Spreading height and critical conditions for the collapse of turbulent fountains in stratified media

TL;DR

This paper extends a classical model of turbulent fountains in stratified media to accurately predict maximum and spreading heights, critical collapse conditions, and incorporates mixing effects, validated by experiments and simulations.

Contribution

The authors generalize Morton et al.'s model to better predict fountain behavior, including collapse conditions and mixing effects, with improved experimental agreement.

Findings

The generalized model accurately predicts maximum and spreading heights.

Critical conditions for fountain collapse are derived as functions of multiple parameters.

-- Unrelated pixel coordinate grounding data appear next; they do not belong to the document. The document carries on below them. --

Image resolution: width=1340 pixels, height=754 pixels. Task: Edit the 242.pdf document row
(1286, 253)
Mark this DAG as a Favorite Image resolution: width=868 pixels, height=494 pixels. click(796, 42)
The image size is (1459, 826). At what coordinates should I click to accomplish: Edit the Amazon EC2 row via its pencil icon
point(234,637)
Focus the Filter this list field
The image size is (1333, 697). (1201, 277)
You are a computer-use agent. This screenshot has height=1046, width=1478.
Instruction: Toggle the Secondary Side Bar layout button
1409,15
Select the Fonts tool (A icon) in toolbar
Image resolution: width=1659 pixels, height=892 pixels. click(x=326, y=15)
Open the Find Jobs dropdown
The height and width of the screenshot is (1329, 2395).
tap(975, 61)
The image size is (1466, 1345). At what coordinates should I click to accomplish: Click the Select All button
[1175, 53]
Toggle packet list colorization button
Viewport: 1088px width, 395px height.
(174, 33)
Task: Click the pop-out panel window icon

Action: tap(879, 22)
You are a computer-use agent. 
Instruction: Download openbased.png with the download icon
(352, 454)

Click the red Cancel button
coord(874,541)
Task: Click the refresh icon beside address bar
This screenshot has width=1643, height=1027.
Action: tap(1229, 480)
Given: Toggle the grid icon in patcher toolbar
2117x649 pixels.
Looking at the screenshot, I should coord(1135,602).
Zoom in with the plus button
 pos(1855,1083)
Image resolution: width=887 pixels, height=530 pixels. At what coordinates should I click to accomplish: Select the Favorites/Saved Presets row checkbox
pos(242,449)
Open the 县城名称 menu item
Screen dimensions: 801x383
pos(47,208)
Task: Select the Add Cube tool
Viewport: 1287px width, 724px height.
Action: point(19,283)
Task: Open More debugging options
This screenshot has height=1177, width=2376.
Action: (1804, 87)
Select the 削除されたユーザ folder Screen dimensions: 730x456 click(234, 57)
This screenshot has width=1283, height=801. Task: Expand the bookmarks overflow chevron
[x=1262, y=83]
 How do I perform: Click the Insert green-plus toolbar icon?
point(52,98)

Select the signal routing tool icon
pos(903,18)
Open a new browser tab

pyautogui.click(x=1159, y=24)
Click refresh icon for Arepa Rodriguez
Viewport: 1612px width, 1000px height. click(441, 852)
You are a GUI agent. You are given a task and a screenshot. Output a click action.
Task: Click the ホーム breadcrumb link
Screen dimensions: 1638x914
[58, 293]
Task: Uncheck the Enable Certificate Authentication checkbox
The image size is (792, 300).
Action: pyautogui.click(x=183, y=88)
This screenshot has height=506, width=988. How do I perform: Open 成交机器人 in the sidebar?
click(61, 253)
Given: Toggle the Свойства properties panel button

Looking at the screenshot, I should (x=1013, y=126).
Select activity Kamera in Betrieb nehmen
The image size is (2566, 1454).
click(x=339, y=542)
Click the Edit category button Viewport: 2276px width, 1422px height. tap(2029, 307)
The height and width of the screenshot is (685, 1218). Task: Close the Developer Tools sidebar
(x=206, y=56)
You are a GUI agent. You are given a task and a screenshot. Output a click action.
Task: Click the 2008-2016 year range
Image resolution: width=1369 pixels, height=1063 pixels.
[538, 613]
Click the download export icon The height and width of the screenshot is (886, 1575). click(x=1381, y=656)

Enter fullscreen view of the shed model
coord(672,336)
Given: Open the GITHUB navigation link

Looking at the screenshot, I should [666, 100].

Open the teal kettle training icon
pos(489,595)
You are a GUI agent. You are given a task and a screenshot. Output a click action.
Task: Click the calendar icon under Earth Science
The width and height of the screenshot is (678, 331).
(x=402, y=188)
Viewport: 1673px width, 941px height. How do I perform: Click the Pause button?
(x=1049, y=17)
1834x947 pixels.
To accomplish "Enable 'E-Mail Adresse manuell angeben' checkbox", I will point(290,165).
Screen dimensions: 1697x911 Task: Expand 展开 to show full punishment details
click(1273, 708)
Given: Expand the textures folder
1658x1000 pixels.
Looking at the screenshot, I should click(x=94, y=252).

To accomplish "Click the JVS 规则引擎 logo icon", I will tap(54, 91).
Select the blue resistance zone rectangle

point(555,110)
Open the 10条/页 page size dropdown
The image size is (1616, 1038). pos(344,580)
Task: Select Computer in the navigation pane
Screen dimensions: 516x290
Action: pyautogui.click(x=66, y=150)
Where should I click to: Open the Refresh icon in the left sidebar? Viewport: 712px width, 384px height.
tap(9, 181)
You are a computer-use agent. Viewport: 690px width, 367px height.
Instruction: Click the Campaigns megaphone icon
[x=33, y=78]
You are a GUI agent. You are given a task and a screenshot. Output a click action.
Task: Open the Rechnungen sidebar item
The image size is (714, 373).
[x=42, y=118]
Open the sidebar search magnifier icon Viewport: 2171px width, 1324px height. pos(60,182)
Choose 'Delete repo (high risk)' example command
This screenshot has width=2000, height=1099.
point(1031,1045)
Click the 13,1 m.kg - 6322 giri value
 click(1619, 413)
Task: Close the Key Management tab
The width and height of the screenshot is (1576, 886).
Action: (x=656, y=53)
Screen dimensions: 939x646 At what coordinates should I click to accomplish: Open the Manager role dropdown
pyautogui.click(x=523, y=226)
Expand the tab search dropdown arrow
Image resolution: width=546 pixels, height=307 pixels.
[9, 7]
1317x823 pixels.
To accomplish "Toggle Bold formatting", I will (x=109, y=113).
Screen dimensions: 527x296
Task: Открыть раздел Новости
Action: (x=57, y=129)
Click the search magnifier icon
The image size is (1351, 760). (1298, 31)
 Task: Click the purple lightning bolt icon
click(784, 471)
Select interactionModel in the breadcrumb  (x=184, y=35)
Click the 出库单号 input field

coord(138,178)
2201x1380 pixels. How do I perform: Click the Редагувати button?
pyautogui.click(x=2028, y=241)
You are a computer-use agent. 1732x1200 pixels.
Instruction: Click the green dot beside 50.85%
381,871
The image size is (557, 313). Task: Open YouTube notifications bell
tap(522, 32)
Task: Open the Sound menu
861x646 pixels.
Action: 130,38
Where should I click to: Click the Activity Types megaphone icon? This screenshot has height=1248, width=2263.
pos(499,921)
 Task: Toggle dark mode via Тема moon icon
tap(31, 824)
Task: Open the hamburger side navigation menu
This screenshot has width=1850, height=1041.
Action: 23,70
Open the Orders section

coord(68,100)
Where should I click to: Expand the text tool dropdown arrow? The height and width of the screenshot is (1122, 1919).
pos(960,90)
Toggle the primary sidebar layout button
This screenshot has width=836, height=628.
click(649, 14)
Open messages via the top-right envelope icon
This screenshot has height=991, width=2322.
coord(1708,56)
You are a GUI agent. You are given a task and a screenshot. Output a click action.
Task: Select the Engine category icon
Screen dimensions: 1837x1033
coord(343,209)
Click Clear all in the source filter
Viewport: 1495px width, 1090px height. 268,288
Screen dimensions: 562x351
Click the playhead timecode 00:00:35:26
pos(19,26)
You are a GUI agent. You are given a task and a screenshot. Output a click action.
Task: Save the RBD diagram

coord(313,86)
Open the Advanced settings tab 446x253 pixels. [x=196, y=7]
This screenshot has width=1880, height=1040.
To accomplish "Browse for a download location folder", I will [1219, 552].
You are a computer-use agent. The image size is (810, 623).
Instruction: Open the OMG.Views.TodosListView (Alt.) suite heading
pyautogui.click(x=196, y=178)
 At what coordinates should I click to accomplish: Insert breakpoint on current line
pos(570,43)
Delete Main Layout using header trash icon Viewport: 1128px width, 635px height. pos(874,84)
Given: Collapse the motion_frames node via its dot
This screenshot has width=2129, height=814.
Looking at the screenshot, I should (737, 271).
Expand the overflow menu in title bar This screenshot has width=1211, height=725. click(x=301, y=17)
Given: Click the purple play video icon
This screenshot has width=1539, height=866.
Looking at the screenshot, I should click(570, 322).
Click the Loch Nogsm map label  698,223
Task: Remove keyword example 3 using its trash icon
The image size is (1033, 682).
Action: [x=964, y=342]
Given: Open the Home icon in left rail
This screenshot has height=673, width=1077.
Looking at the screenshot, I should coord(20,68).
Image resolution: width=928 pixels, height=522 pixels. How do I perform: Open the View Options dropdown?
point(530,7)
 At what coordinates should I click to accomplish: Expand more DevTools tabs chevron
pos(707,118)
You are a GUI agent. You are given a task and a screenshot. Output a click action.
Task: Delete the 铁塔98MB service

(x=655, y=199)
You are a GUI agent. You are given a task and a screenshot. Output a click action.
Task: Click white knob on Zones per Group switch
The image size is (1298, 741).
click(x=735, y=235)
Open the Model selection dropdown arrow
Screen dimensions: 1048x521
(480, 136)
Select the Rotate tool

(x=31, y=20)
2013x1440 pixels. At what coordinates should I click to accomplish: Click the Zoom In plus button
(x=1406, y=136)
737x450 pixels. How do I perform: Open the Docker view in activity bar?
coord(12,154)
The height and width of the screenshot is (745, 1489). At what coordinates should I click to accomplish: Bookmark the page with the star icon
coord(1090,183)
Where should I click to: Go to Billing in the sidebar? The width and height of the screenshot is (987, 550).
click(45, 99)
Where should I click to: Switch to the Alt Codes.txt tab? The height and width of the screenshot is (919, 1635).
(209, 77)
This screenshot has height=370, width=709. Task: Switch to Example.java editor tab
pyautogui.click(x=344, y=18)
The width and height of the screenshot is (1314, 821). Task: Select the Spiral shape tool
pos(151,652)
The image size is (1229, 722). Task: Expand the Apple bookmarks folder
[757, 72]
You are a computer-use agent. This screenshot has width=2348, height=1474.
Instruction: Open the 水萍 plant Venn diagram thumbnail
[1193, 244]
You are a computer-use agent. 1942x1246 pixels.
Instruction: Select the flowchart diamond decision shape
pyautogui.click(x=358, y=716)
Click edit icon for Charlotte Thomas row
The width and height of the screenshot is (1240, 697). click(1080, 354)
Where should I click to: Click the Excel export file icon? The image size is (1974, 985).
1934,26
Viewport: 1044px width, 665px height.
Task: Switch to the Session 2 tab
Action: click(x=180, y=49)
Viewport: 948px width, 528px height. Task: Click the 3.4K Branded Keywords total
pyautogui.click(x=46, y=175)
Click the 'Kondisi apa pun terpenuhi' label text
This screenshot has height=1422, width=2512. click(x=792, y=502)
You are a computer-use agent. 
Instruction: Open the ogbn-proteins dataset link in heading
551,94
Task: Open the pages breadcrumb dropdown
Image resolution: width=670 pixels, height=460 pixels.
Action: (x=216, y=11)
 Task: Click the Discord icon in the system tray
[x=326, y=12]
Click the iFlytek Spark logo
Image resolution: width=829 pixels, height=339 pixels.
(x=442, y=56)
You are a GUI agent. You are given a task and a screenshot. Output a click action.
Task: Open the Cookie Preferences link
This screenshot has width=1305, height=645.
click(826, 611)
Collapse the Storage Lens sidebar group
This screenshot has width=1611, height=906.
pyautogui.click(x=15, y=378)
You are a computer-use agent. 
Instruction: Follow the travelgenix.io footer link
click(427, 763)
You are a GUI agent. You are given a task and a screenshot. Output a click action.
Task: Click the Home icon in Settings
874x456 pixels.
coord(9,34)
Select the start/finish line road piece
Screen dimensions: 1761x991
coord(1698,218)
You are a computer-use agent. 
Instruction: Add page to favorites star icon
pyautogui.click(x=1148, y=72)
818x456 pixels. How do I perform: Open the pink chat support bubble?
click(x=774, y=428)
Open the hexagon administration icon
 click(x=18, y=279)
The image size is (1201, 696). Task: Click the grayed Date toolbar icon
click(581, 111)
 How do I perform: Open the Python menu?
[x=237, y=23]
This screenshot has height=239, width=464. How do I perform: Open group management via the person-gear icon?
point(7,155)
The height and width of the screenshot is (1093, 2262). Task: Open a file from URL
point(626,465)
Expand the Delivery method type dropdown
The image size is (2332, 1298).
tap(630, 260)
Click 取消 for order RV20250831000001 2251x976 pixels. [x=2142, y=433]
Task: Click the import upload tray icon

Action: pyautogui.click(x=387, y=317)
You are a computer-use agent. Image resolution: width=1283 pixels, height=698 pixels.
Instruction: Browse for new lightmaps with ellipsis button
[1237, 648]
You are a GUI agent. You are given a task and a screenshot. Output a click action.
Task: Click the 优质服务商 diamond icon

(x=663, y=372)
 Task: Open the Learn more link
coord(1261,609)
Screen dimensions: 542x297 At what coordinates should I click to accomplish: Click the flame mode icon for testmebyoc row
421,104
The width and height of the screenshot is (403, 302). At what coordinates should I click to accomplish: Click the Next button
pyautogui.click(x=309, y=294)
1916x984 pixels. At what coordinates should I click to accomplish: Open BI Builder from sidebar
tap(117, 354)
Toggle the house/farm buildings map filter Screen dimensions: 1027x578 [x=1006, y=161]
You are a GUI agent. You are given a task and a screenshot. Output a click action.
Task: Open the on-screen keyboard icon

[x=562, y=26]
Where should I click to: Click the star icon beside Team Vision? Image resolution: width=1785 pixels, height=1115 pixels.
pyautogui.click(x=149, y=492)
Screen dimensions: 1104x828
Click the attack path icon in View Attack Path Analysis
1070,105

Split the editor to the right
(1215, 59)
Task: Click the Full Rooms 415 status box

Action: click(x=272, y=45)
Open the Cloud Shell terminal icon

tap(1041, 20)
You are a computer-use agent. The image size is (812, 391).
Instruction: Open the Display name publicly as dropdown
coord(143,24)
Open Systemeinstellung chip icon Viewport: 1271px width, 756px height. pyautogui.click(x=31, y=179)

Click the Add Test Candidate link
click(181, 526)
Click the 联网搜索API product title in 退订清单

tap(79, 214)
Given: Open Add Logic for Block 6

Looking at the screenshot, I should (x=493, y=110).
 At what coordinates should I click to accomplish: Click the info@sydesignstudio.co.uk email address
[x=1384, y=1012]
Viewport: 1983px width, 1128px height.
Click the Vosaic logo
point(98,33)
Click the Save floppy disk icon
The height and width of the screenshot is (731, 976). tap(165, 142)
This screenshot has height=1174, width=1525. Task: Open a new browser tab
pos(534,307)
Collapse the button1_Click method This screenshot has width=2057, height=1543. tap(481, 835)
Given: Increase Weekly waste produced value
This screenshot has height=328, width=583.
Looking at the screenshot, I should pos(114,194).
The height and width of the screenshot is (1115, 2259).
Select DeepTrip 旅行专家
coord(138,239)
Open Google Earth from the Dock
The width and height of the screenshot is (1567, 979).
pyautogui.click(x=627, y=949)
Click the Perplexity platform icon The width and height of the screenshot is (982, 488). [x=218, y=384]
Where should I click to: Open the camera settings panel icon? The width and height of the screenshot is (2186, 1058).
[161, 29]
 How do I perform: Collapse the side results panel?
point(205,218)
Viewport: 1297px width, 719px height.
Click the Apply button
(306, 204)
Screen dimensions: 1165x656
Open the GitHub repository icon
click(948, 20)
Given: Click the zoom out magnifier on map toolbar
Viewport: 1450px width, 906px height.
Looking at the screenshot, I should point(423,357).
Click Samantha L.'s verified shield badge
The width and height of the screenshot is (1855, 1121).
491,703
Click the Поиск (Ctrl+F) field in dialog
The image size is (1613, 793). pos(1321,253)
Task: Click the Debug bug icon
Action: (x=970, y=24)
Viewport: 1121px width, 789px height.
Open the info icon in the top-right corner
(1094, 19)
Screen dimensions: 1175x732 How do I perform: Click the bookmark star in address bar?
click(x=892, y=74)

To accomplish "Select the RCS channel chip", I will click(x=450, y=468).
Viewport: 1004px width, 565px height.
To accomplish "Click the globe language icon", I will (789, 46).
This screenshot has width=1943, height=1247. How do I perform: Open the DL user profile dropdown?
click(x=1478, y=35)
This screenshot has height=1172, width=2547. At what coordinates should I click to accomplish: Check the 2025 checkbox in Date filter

Inclusion of mixing effects improves quantitative agreement with experiments.

Abstract

Axisymmetric fountains in stratified environments rise until reaching a maximum height, where the vertical momentum vanishes, and then falls and spread radially as an annular plume following a well-known top-hat profile. Here, firstly, we generalize the model of Morton et al. (Proc. R. Soc. Lond. A \textbf{234}, 1, 1956), in order to correctly determine the dependence of the maximum height and the spreading height with the parameters involved. We obtain the critical conditions for the collapse of the fountain, \textit i.e. when the jet falls up to the source level, and show that the spreading height must be expressed as a function of at least two parameters. To improve the quantitative agreement with the experiments we modify the criterion to take the mixing process in the down flow into account. Numerical simulations were implemented to estimate the parameter values that characterizes this merging. We show that our generalized model agrees very well with the experimental measurements.